Gov. Larry Hogan’s proposed fiscal year 2020 budget, released Friday, includes investments that support your mission of care, the health of all Marylanders, and the goals of the new Total Cost of Care Model.
Chief among them is his inclusion of a $40-million reduction of the Medicaid Deficit Assessment — also known as the sick tax. This was the hospital field’s top priority, as we made clear in a letter to Gov. Hogan that was signed by all acute care hospital CEOs. We are grateful that Governor Hogan is proposing that the tax be nearly $100 million less than it was at its peak in 2015.
The $40-million reduction follows a $30-million reduction in the hospital Medicaid tax approved in the current fiscal year’s budget — also championed by the Maryland Hospital Association.

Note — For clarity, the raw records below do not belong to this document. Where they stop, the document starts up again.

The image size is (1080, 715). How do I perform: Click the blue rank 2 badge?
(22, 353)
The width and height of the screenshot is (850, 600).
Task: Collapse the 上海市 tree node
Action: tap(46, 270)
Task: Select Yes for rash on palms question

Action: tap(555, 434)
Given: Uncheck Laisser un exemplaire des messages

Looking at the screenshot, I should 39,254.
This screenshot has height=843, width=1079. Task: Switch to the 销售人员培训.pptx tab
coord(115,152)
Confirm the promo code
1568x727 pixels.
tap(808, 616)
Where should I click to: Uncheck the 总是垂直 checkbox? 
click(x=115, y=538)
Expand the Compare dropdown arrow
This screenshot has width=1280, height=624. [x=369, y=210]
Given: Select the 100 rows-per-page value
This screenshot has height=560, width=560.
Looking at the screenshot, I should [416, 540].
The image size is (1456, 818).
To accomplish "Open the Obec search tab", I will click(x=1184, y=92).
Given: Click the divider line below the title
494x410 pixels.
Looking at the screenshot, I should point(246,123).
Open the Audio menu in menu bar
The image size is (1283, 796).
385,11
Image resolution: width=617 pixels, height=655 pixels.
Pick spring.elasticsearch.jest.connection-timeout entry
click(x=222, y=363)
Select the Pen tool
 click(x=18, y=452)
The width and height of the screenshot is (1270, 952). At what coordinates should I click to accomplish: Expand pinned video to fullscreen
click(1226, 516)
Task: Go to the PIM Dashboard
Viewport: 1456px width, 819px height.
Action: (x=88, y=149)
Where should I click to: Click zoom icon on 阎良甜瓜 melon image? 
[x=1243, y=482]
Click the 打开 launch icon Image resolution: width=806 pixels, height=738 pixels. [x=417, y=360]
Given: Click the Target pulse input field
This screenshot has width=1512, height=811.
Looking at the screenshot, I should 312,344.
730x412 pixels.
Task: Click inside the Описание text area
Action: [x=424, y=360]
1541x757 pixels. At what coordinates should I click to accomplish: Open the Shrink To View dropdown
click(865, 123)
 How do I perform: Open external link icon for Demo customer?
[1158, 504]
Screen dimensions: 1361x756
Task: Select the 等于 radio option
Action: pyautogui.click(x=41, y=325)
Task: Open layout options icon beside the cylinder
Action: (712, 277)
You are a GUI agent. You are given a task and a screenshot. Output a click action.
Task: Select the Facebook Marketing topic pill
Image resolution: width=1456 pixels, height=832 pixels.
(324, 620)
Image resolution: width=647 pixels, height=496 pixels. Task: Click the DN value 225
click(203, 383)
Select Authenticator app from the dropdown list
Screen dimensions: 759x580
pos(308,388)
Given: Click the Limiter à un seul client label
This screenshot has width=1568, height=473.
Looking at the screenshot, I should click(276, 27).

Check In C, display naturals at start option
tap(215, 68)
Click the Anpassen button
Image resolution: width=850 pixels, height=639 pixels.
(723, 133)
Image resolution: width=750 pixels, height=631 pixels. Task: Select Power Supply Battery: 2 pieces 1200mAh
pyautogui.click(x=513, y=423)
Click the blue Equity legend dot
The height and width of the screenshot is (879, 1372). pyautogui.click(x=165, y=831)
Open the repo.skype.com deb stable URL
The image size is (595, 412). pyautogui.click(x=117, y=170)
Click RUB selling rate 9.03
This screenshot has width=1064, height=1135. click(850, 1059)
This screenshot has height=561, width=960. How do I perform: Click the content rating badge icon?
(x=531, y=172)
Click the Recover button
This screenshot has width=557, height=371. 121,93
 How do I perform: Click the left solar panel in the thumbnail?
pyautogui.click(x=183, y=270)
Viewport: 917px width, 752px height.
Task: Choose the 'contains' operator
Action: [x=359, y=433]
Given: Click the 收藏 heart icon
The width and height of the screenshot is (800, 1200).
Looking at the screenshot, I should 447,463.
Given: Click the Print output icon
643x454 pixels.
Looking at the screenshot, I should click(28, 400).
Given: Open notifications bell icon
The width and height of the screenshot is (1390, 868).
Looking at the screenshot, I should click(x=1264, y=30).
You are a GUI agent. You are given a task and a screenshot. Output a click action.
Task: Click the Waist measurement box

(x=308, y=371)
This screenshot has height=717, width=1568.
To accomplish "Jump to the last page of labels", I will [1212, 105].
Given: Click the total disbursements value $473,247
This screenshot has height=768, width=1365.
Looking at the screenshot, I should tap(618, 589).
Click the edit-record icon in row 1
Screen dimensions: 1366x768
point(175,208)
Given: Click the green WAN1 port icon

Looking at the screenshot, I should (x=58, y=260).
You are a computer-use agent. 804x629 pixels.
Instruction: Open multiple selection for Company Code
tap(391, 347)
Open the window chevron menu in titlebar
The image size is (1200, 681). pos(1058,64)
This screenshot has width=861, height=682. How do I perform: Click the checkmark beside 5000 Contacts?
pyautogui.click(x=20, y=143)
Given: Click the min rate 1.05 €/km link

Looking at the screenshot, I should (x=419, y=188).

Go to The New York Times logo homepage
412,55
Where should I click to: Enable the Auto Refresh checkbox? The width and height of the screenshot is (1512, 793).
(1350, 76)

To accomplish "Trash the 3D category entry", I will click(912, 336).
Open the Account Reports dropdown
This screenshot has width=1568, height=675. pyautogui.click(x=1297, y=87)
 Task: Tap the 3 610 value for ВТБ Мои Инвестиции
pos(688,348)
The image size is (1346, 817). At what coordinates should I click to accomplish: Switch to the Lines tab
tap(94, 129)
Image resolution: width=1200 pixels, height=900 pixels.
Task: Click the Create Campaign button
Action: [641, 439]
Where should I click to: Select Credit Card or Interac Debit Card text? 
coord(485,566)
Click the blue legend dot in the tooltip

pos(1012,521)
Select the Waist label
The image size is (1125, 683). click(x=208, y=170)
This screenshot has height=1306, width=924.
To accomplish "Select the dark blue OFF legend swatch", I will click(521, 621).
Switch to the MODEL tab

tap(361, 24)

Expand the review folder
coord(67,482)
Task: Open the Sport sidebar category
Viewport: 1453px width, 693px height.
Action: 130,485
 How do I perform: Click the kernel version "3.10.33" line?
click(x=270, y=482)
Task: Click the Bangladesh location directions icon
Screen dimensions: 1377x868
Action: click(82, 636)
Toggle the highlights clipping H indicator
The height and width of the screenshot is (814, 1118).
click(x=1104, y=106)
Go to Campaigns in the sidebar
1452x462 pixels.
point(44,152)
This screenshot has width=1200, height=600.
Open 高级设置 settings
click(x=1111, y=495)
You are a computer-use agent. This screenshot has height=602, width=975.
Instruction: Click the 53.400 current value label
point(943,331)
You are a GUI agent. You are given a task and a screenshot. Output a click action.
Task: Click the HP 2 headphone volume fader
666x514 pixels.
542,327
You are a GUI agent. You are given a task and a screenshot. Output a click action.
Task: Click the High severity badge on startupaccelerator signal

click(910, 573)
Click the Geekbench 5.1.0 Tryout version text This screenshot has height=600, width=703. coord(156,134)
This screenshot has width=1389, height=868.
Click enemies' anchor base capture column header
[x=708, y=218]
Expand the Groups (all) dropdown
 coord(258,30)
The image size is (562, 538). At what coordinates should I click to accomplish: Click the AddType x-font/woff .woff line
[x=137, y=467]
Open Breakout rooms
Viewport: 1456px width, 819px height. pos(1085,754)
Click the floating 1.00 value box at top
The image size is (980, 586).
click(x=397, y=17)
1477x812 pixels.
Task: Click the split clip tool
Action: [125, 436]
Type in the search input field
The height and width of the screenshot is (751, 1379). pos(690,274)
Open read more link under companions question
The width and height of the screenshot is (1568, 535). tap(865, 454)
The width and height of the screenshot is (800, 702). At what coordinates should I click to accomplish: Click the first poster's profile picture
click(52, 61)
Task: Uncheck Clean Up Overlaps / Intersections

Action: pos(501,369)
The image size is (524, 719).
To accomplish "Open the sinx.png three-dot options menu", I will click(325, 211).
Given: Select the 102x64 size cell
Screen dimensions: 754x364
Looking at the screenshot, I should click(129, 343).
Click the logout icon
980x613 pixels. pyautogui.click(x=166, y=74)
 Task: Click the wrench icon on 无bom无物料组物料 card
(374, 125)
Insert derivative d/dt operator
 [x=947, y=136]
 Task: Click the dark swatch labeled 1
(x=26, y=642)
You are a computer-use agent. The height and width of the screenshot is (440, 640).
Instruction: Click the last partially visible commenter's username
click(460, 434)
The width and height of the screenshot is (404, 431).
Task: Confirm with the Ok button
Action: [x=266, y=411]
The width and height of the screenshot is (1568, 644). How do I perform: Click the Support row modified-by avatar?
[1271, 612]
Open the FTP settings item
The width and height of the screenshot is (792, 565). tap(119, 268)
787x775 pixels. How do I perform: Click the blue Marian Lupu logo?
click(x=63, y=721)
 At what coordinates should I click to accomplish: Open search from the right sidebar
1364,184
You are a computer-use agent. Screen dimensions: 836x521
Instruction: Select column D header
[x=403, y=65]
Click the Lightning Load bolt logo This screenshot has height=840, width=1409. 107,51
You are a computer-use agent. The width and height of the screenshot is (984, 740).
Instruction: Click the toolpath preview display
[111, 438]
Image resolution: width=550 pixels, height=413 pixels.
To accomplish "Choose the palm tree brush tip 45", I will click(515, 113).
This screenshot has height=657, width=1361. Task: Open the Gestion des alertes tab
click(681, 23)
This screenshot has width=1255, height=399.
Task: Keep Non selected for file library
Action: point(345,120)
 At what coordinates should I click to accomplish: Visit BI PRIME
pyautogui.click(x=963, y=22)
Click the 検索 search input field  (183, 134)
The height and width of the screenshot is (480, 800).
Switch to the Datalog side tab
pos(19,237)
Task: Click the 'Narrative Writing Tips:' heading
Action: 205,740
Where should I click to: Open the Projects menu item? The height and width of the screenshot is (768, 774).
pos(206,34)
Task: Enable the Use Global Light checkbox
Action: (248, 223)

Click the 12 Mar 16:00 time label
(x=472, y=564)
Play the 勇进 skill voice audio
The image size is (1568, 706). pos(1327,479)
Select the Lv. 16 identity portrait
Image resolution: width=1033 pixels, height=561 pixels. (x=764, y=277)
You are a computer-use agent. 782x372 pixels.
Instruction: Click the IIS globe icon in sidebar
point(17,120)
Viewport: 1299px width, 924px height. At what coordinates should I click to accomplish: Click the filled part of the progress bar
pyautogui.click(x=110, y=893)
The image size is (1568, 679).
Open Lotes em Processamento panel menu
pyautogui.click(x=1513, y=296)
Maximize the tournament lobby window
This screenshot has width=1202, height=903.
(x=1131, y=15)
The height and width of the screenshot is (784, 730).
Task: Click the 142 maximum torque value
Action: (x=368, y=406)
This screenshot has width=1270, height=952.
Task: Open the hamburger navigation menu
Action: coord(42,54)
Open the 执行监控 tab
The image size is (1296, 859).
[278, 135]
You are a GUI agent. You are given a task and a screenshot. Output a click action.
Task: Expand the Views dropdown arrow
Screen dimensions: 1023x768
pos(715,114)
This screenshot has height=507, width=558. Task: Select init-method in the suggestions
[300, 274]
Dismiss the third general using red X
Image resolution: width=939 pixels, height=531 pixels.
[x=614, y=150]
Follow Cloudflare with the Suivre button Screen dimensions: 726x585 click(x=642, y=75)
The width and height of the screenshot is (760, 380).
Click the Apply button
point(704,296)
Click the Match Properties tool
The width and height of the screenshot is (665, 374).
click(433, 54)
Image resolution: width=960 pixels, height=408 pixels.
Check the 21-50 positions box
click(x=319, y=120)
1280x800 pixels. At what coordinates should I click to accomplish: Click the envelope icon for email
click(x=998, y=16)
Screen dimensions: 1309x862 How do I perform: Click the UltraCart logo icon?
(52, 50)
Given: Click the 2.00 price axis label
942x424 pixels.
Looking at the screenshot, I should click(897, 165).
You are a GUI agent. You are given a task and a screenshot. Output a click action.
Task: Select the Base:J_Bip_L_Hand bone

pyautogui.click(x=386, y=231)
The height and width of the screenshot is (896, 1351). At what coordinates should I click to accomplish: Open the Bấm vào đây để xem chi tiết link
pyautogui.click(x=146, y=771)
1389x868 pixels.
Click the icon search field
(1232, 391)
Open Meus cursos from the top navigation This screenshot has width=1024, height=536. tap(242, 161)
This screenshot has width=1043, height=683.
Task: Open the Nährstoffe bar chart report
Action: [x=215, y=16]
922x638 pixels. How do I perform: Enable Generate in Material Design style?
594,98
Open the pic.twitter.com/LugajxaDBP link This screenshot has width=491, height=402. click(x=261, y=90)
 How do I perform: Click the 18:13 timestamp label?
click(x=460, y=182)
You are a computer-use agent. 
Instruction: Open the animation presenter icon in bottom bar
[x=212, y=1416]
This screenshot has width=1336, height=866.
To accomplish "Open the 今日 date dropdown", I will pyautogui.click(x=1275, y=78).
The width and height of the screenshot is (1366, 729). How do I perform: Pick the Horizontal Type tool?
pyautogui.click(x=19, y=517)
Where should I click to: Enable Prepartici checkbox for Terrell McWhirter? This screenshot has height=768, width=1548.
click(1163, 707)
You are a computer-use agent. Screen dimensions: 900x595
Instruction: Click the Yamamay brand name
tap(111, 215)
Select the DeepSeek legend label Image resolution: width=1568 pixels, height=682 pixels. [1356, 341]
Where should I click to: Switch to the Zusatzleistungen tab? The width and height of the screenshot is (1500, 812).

This signals that Gov. Hogan and the state legislature take seriously the state’s commitment to holding down health care costs to ensure that Maryland successfully meets the aggressive financial targets of the Total Cost of Care model contract and reduces health care costs for patients.
Our work is just beginning. The General Assembly will now take up the governor’s budget, and the hospital field will advocate to ensure that this reduction is protected during upcoming negotiations. There are several competing budgetary priorities the governor and the legislature are balancing, including the ongoing work of the Kirwan Commission.
MHA also was pleased to learn that the governor appears to have included full funding for Maryland’s two Institutions for Mental Diseases (IMDs) in his budget proposal. He also fully funded the Keep the Door Open Act commitment, which invests millions of dollars into community behavioral health services.
These investments are vitally important to Maryland, and hospitals are ready to work alongside Gov. Hogan, his administration, and lawmakers to ensure the proper resources are in place to move the state toward better health.